Task to complete ▸
Only these lines of the data below are wanted: the one with "Task: Click the Commit & Sync button", the one with "At what coordinates should I click to accomplish: Select", and any lines between them, each repeated exactly.

Data records:
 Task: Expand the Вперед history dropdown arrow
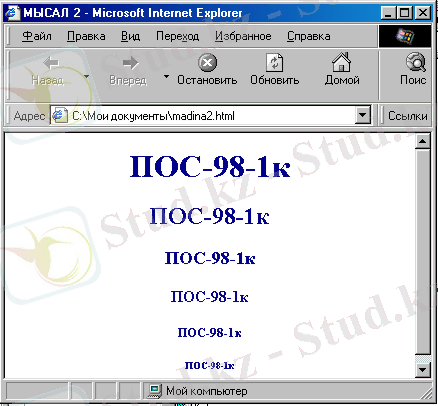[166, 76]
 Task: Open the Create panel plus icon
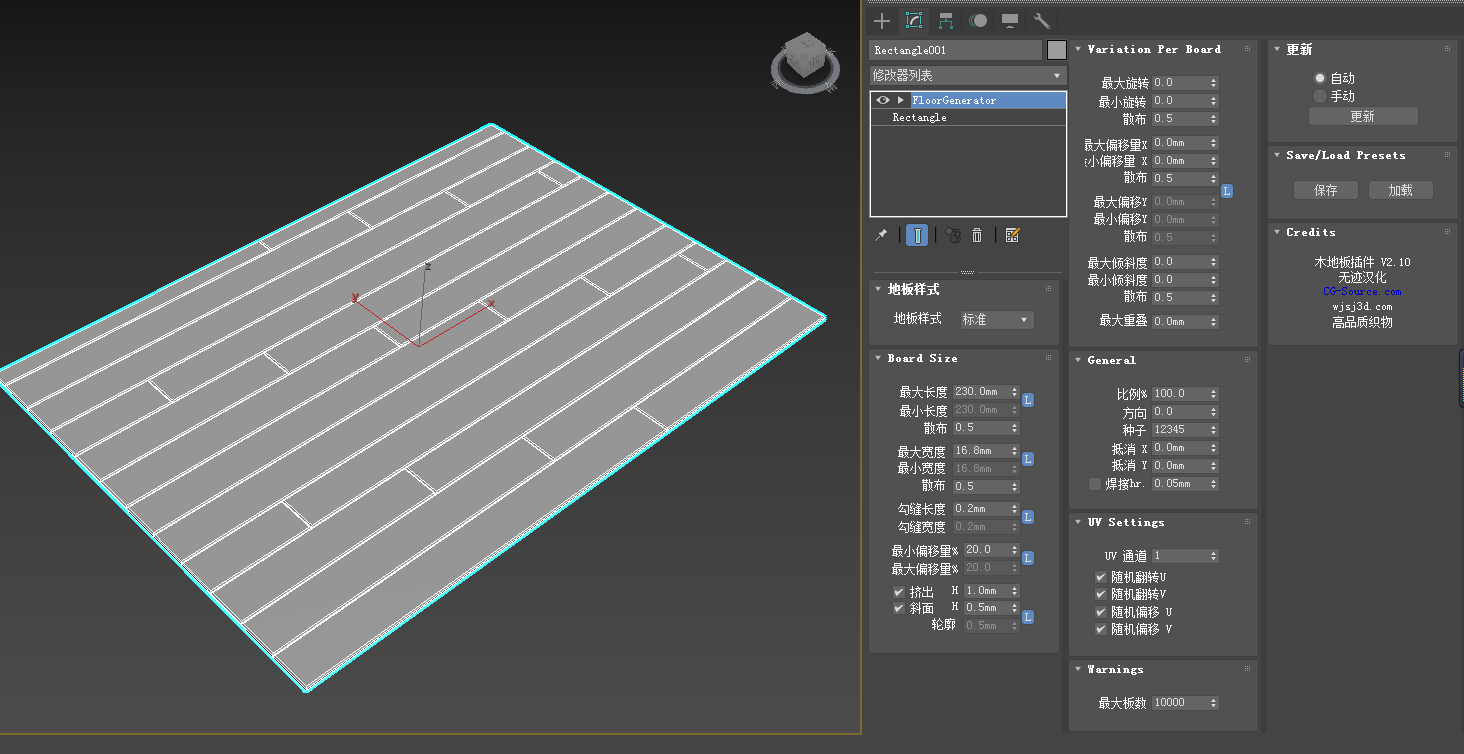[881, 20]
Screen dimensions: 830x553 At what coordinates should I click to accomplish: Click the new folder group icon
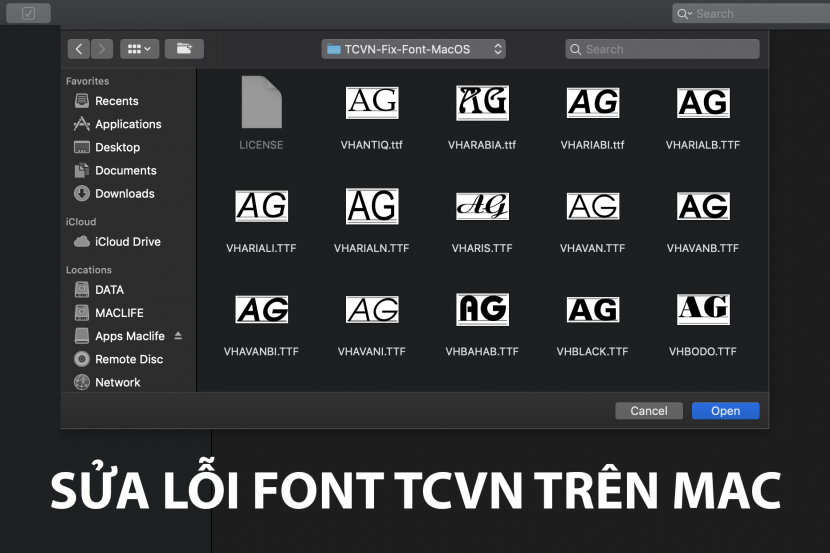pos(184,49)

...

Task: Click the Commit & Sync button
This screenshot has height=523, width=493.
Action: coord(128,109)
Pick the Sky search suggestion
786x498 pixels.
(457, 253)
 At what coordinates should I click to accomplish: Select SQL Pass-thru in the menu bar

Task answer ▸
Task: Click the Commit & Sync button
This screenshot has height=523, width=493.
Action: coord(128,109)
Pick the Sky search suggestion
786x498 pixels.
(457, 253)
 At what coordinates should I click to accomplish: Select SQL Pass-thru in the menu bar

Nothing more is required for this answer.